L’argument religieux
Quelques voyageurs –heureusement minoritaires - n’ont pas d’argument tangible. Ils pensent « comme Sarkozy » ; c’est non à l’entrée de la Turquie dans l’UE, la Turquie n’est pas européenne, c’est l’Asie Mineure, elle a plutôt sa place dans une Union Méditerranéenne…
En examinant de plus près les remarques de ces derniers, il semble évident que c’est surtout la religion qui pose problème : l’Europe est-elle capable d’intégrer un grand pays composé de Musulmans à 99% alors qu’il y a déjà des Musulmans dans l’UE qui ne sont pas intégrés ? Et pourquoi les gens veulent-ils absolument aller vers l’Europe ? Il faudrait plutôt aider au développement des pays d’origine pour que les habitants restent chez eux – et éventuellement, ajouterais-je, que ceux qui sont déjà en Europe retournent chez eux !
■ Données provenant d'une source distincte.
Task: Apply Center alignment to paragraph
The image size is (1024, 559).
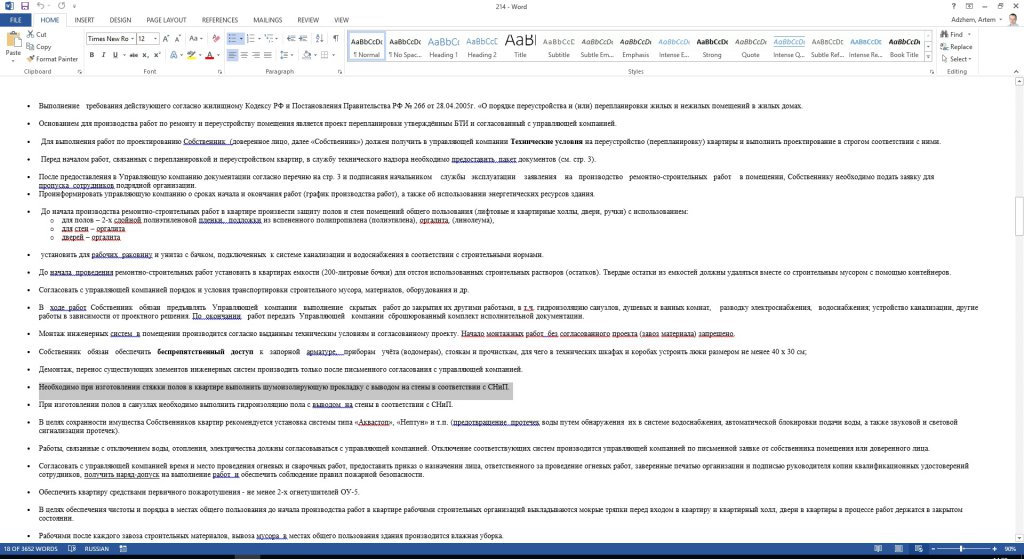Action: click(245, 55)
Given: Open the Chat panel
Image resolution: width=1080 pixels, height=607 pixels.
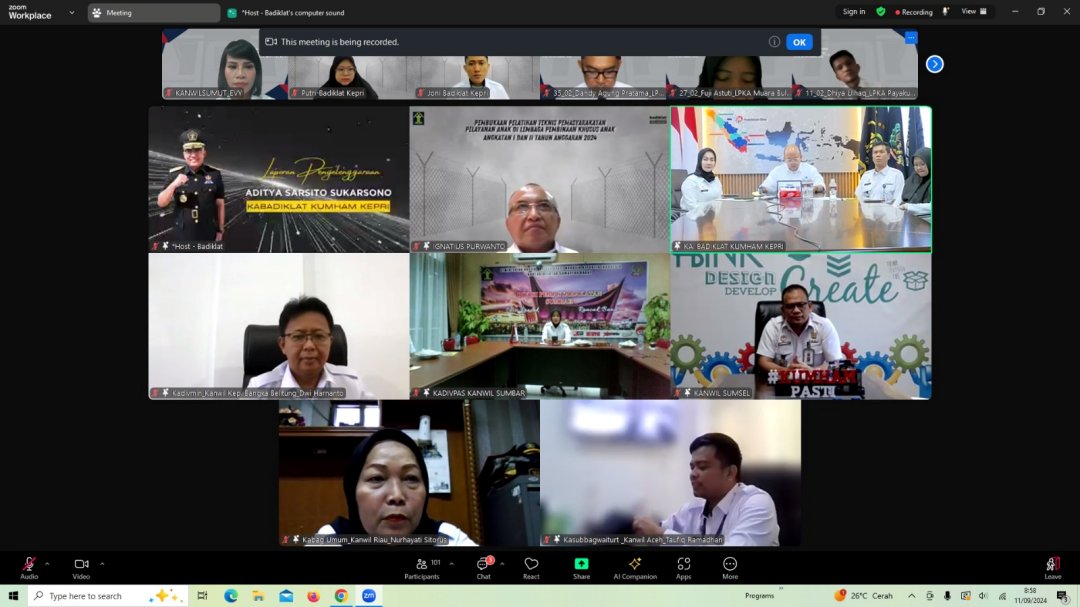Looking at the screenshot, I should [483, 566].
L’Islam fait peur à d’autres voyageurs. Si pour Anne-Marie, « l’islamisme n’est pas si visible » dans le pays, d’autres parlent d’ « extrémisme musulman », d’ « envahissement de l’Islam ». Ils font remarquer qu’on ne voit pratiquement pas de femme non voilée dans l’Est. Jean-Philippe rappelle qu’à Tokat, à la piscine de l’hôtel, il y avait des horaires réservés aux femmes et il trouve cela choquant dans un pays qui se dit laïc. Il a également été frappé par le fait que les magasins, à Erzurum par exemple, mettent en avant des tenues vestimentaires de femmes voilées. Alors qu’il s’était senti « chez lui » dans l’Ouest de la Turquie, là, il a l’impression d’être « à l’étranger ». Il se demande si dans quelques années, le pays ne va pas suivre les traces de l’Iran. Il s’interroge également sur le nombre de mosquées neuves qu’on voit dans les régions visitées : un Etat qui finance des mosquées est-il vraiment laïc, se demande-t-il ; le pays ne reçoit-il pas des fonds de l’Arabie Saoudite pour la construction de ces mosquées ? Jean-Philippe précise que son opposition à l’entrée de la Turquie dans l’UE n’est pas nourrie par la différence de religion, mais par le fait que pour lui, il n’y a pas dans le pays de véritable séparation entre l’Etat et la religion.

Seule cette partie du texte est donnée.